Quattro fasci littori stilizzati caratterizzeranno l’ingresso del Diana affacciato sul lungomare Trieste. Senza i due stemmi di Casa Savoia, che insieme alla classica iconografia di regime, decoravano il frontespizio della Casa del Balilla inaugurata dal principe ereditario Umberto e consorte, il 24 dicembre del 1931. Lo studio di architetti Asnova, guidato dall’architetto Nuccio Spirito, si è ispirato ad una foto d’epoca del 1933 per il terzo lotto funzionale di un più complesso intervento sull’ex cinema Savoia, presentato a Palazzo di Città a settembre e riproposto, a fine gennaio, dal Teatro Pubblico Campano, a cui è affidata la gestione di quello spazio.

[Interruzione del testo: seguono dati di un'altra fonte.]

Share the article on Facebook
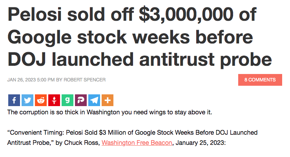The width and height of the screenshot is (290, 157). click(x=14, y=100)
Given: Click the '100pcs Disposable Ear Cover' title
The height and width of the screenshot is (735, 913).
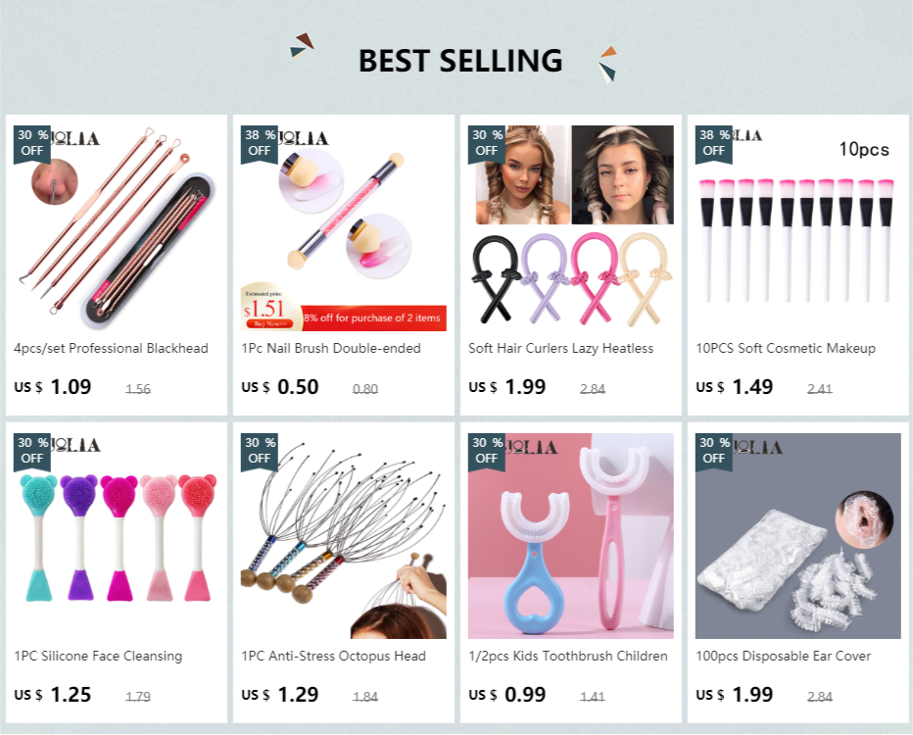Looking at the screenshot, I should (783, 657).
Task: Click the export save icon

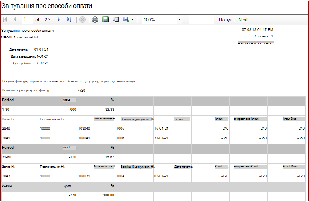Action: pos(126,19)
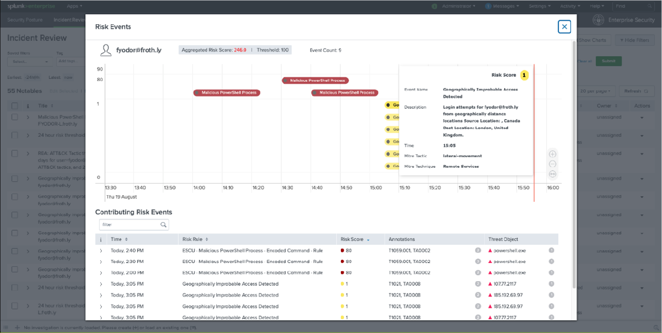662x333 pixels.
Task: Select the Malicious PowerShell notable's checkbox
Action: click(15, 117)
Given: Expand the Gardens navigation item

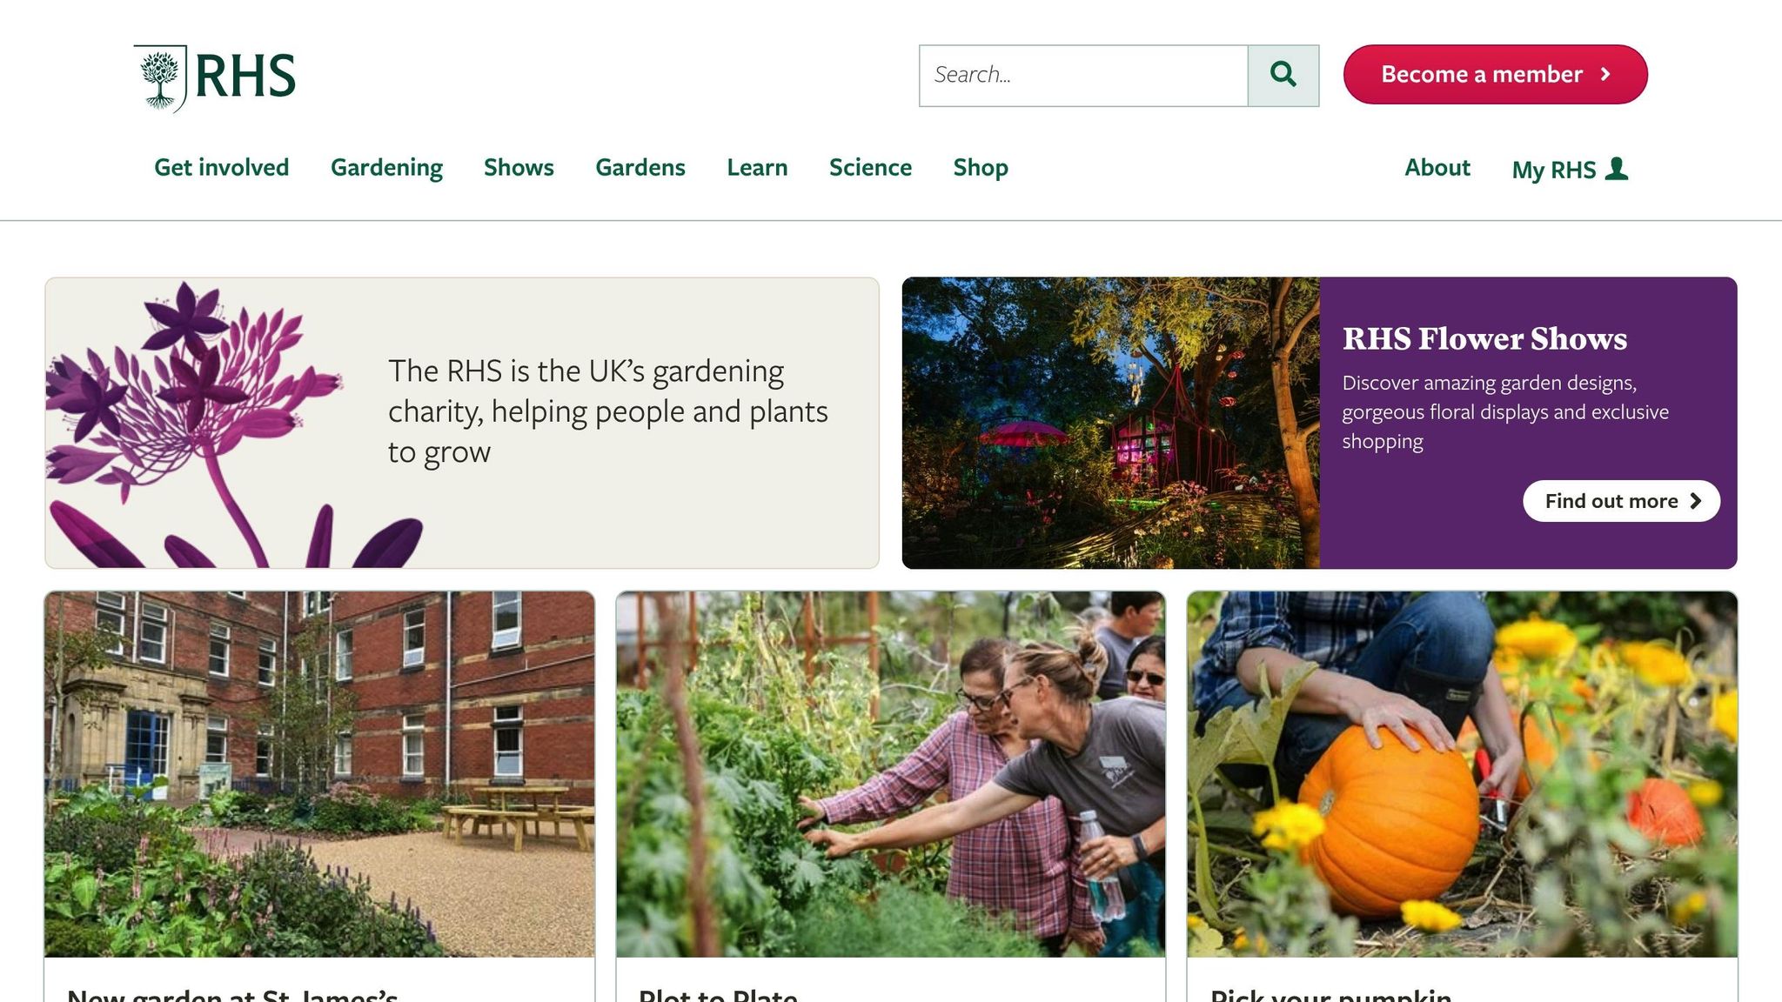Looking at the screenshot, I should 640,167.
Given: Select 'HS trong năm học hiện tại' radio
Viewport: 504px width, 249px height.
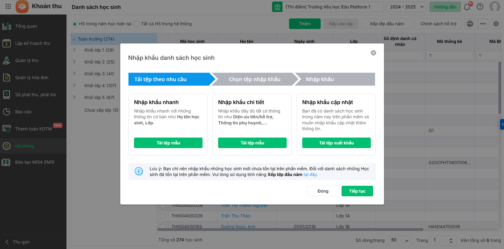Looking at the screenshot, I should click(x=75, y=24).
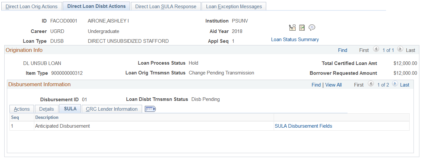The image size is (422, 160).
Task: Open the checklist icon with green checkmark
Action: click(302, 28)
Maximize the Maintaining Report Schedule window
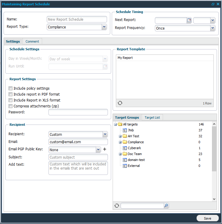Image resolution: width=222 pixels, height=224 pixels. click(213, 4)
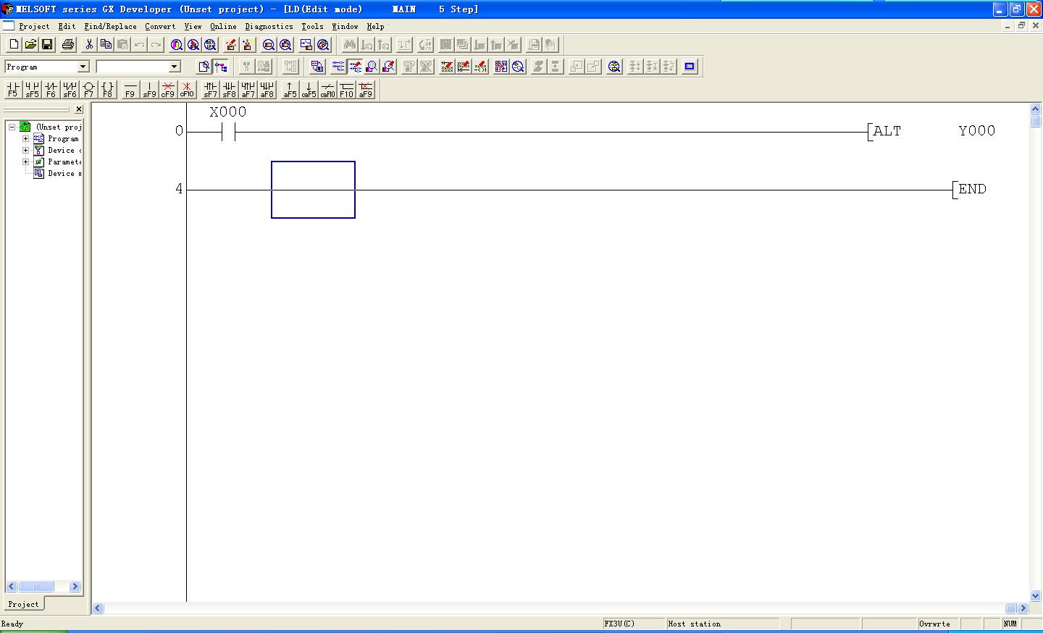
Task: Expand the Parameter tree node
Action: tap(26, 162)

La giunta comunale ha finalmente approvato il progetto definitivo ed esecutivo per il completamento dei lavori, stanziando oltre trecentomila euro per il rifacimento delle tre facciate (lungomare Trieste, est e sud), oltre che per la ristrutturazione dei locali ubicati al primo piano della palazzina, dove troveranno posto stanze a servizio della sala centrale e i servizi igienici. Il disegno, che ha avuto il via libera dalla Soprintendenza, guarda alla fase littoria di una struttura dove, seppure a fasi alterne, dai primi decenni del Novecento ad oggi, il cinema è sempre stato di casa. Come si evince dalla foto del ’33, a caratterizzare il portale, erano quattro lesene percorse da incassi verticali, nei quali trovavano posti i fasci del regime fascista. Che, seppure stilizzati, torneranno a vivere, spiega l’architetto Carmine Spirito, «per offrire un filo di continuità a quella memoria storica a cui ci siamo ispirati».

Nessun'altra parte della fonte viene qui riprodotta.